What is Morley-Minto Reforms 1909?
The Morley-Minto Reforms were constitutional changes introduced by the Indian Councils Act, 1909, which received Royal Assent on 25 May 1909 and commenced on 15 November 1909. They take their name from John Morley, the Liberal Secretary of State for India in London, and Lord Minto, the Viceroy of India (1905-10). The reforms marginally increased Indian association with the colonial administration but stopped well short of self-government, which Morley explicitly ruled out.
Key Features
- Enlarged legislative councils: The Imperial (Central) Legislative Council was expanded to 60 members (from a much smaller body), and provincial councils were similarly enlarged.
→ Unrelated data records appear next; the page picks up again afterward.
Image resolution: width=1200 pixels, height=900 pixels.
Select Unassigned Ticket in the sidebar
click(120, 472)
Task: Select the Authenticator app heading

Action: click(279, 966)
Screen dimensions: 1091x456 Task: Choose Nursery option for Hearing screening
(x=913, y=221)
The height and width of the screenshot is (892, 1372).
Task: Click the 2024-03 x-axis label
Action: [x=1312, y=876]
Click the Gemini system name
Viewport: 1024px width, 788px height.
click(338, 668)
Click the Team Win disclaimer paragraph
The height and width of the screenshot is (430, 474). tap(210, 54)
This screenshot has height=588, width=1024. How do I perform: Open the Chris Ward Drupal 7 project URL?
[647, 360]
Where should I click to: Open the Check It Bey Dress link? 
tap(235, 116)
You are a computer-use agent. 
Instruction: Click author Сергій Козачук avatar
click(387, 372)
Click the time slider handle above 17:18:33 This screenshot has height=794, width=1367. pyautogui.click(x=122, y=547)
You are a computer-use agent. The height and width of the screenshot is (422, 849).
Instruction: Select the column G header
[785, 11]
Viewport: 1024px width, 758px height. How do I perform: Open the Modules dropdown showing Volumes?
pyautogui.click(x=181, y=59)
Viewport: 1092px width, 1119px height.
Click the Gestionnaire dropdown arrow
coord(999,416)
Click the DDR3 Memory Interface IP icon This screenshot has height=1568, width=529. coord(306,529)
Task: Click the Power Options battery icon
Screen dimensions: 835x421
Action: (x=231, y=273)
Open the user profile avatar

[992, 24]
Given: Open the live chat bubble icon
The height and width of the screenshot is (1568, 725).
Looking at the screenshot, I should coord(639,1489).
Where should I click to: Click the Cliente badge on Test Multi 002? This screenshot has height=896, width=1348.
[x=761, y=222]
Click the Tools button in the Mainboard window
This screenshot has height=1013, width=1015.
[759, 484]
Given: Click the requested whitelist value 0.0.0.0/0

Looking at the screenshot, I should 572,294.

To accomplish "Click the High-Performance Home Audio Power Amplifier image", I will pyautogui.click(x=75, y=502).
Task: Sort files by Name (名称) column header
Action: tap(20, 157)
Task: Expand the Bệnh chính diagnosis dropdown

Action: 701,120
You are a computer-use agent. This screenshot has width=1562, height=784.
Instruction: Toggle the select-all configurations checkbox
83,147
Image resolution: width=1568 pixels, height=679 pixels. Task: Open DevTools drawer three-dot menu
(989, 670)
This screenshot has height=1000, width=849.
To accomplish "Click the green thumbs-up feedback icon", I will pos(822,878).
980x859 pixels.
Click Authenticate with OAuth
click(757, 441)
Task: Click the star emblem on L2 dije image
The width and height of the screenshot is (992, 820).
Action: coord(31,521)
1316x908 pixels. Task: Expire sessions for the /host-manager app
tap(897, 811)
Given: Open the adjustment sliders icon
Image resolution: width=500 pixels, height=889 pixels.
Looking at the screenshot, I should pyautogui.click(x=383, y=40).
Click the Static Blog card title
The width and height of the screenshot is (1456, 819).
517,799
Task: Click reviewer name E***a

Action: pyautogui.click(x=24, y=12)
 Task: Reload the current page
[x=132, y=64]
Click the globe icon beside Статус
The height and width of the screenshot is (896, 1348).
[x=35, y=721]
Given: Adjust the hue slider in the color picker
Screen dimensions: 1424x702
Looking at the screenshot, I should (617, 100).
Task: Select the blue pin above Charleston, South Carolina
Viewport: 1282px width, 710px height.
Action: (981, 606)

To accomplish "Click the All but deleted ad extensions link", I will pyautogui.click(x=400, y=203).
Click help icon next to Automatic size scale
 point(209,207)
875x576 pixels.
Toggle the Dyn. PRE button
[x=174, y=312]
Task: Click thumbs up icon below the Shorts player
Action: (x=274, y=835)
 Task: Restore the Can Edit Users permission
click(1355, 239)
- Separate electorates for Muslims: For the first time, Muslims were given a separate electorate—Muslim members were elected only by Muslim voters. This conceded the demand articulated by the All-India Muslim League (founded 1906).
- Official majority retained at the centre: A non-official (elected/nominated Indian) majority was permitted in provincial councils, but an official majority was kept at the Central Legislative Council, ensuring British control over central legislation.
- First Indian on the Viceroy's Executive Council: Satyendra Prasanna Sinha became the first Indian appointed to the Viceroy's Executive Council, as Law Member.
- Expanded council functions: Members could move resolutions, discuss the budget, and ask supplementary questions—powers previously denied.
- Indirect, narrow franchise: Special representation was granted to interests such as presidency corporations, chambers of commerce, universities and zamindars, while the overall electorate remained tiny and class-based.
Significance and Criticism
| Aspect | Assessment |
|---|---|
| Indian participation | Real but very limited; elected element introduced |
| Separate electorates | Institutionalised communal representation; criticised as "divide and rule" |
| Central control | Official majority retained—no genuine power transfer |
| Self-government | Explicitly rejected by Morley |
The Indian National Congress viewed the separate electorates as a deliberate imperial device to split the freedom movement along communal lines. Historians widely regard the 1909 communal franchise as a long-term catalyst for the eventual Partition of India in 1947.
Current Status and Legacy
The Act was superseded by the Government of India Act, 1919 (Montagu-Chelmsford Reforms) and then the Government of India Act, 1935. Its most enduring imprint—separate communal electorates—was abolished only after Independence; the Constitution of India (adopted 1949, in force 26 January 1950) rejected communal electorates in favour of a common roll, retaining only reservation of seats for SCs/STs.
UPSC Angle
The reforms are best learned as one link in the constitutional-development chain (1861 → 1892 → 1909 → 1919 → 1935). Focus on three high-yield facts: the separate electorate for Muslims, the official majority at the centre, and S. P. Sinha as the first Indian on the Viceroy's Executive Council. For Mains, be ready to argue both the limited liberalising intent and the divisive communal legacy.
Foundation concept—no direct standalone PYQ cited here; it underpins recurring questions on British constitutional reforms and the growth of communalism.